Sampai pada tahapan ini, peran pemangku kepentingan menjadi sangat penting. Termasuk masyarakat sekitar operasi dan Pemerintah Daerah.

Jika Pemda memiliki kepedulian terhadap peningkatan PBB Migas, yang tentu akan berdampak pada kesejahteraan masyarakat, maka secara logis Pemda dan masyarakat akan memberikan dukungan terhadap operasi migas secara sukarela. Sebab, bagaimanapun juga, Pemerintah Pusat yang diwakili SKK Migas dan KKKS senantiasa berupaya supaya penurunan produksi dan lifting minyak tidak terlalu tajam.

Salah satu strategi penting yang saat ini dilakukan oleh PHR adalah mencoba untuk mengembangkan teknologi pengambilan minyak di source rock. Yang juga sering disebut dengan proyek pengambilan minyak non konvensional (MNK). Namun sekali lagi, Peran dan dukungan Pemerintah Daerah dan masyarakat amat sangat di perlukan untuk kesuksesan program ini.

Dukung Pemda dan masyarakat sudah dapat dipastikan akan memperlancar kegiatan di lapangan, yang pada gilirannya keberhasilan MNK akan meningkatkan produksi, konsekuensi nya ada peningkatan NJOP dan menambah nilai PBB Migas untuk daerah.

Tantangan lain adalah dari sisi administrasi di Kementerian Keuangan. Keterlambatan penyaluran DBH PBB adalah masalah kronis yang menghambat pelaksanaan program daerah. Mengenai hal ini diperlukan koordinasi terus menerus antara Pemerintah Pusat dan Daerah.

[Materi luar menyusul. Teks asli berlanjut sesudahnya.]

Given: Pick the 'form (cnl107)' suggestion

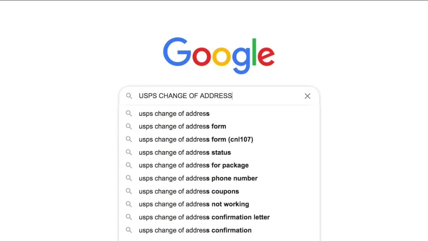Looking at the screenshot, I should [x=196, y=140].
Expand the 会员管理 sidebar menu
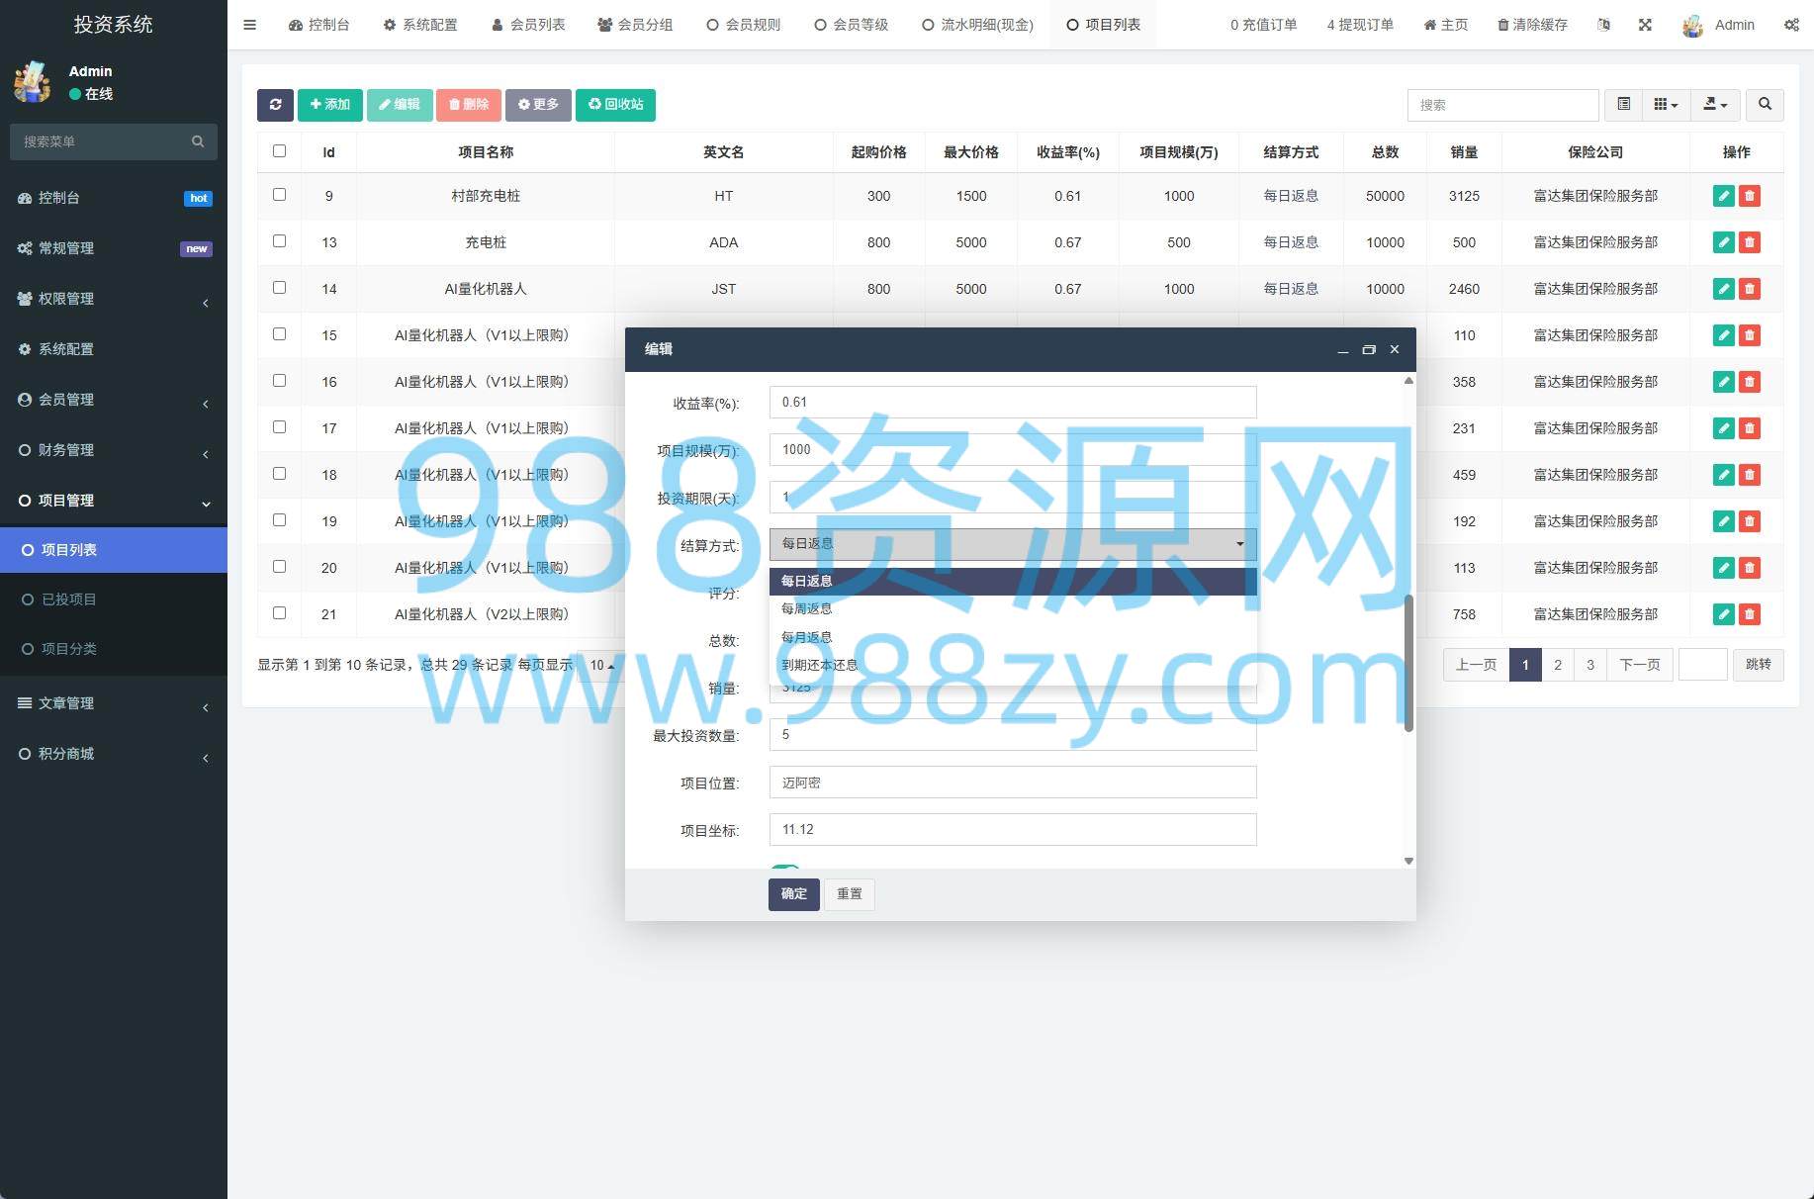This screenshot has height=1199, width=1814. (x=114, y=400)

Persoalan teknis ini tidak menyebabkan nilai PBB migas turun, sehingga mestinya tidak mempengaruhi dukungan Pemda terhadap operasi hulu migas di daerah.

Kiranya, Provinsi Riau adalah cermin nyata bahwa jika dikelola baik, PBB Migas bisa menjadi instrumen strategis untuk mendorong pertumbuhan dan pemerataan. Meski dengan catatan kecil, supaya PBB migas menjadikannya motor pendorong pembangunan jangka panjang diperlukan tata kelola yang transparan, akuntabel, dan berorientasi masa depan.